The PICC section just before CP3 was a mess with a horrible traffic gridlock of cars due to the Formula E event happening nearby. I had to be a lot more cautious. Some of these car drivers were just plain idiots. Reached CP3, which was the halfway point for the 52k participants. I decided I'd rest here a little longer before making my way back. Topped up my bottle and headed out. It was getting close to noon and the Putrajaya sun was hell bound on trying to fry me silly. I made my one and only pee break behind some bushes and continued my journey towards CP4.

I wasn't looking forward to the path to CP4. I would have to take the pathway to hell again one more time after that and the full force of the sun would be out to get me. Kept to a slow run/walk pace and caught up with a fellow runner around the Marina Putrajaya stretch. Badly in need of some company to keep from hallucinating under the blistering heat, I decided to join him. We chatted and made our way slowly to CP4.

There weren't many runners here and we basically had the place to ourselves. Rested for about 5 minutes, ate some watermelons and sandwiches, filled my bottle again and braced myself to take the path to hell again. It was slow going. The heat was relentless. The pavement was throwing back the searing heat that it felt like I was slowly being roasted over a barbecue pit. The hallucinations set in, I was talking to myself. I even waved and said hello to all the cleaners and random people I met to keep my sanity. The u-turn point was only 5km away but the way I was feeling, it felt like 500km away.

Looks like Hawaii, not that I've been there ...
Finally after what seemed like centuries, I completed the path to hell for the final time and made it to CP5. I was ecstatic. The last 10k was a much easier stretch to negotiate. The gods were finally throwing in some help. The skies were darkening and thunder was heard in the distance. Rain was finally on the way. I said my goodbyes for the final time to the volunteers and made my way to the finish.

I was feeling strong again. I told the wife to give me 2 hours max to get back but I managed to cover that stretch in 1 hour 30 minutes or thereabouts cos my Garmin was already dead. Aside from the start, it was the strongest I had felt throughout the race. The cool, rain like weather (though I never got the rain) helped considerably. Climbing down the stairs and seeing the finish about 200 metres away was the sweetest thing I had seen in a long time.

The finish in sight .
Pic courtesy of Lim Soon Chung.
The wife was waiting for me and I was so happy to finish, I even missed her high five ... LOL! The suffering was finally over. I can now go home and sleep. I was proud that I kept on going in such incredibly tough conditions and even with the route setback. The total distance covered is approximately 57km. Is that all you have to throw at me Putrajaya? Well, bring it on, man, bring it on!

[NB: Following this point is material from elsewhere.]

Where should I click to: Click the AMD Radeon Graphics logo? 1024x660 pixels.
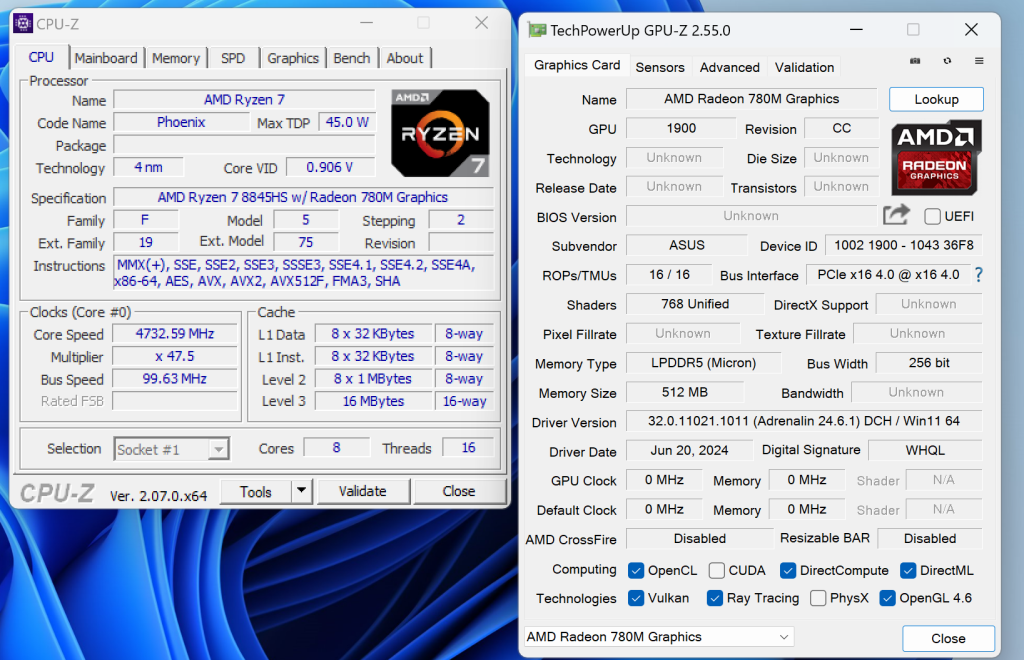(936, 157)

The event was organized pretty decently. The crew and volunteers were simply first class. They worked just as hard in trying conditions to make sure the participants had it as easy as possible. Kudos to you guys, especially the crew at the check points, you guys were simply remarkable and I was always looking forward to seeing you every time I checked in. Great job in seeing me through this guys.

And to my insane and crazy wife who waited hours for this crazy fellow to run around the streets of Putrajaya, your undying support is truly appreciated! You're the best! To the rest of you guys who toiled in the sun at even greater distances, you guys are out of this world. Congrats!

Jamie this is for you!


  1. Congras on another ultra! Rest well for now!

    1. Thanks! Can't rest too much, got MRCA this weekend :D

  2. Congrats Nick. You survived Putrajaya throw at you.

    1. Thanks Ray, it was brutal but I'm glad I stuck through it. You were super fast as usual. Congrats on your second placing :D

  3. Congrat Capt Skechers! Amazing writeup as always... Next P100 feel free to upgrade yourself? 56.5km is not enough yaa... 78km much better.. Ngeee =D

    1. Thanks Aizat. Congrats to you too. You're the real hardcore one, 100KM!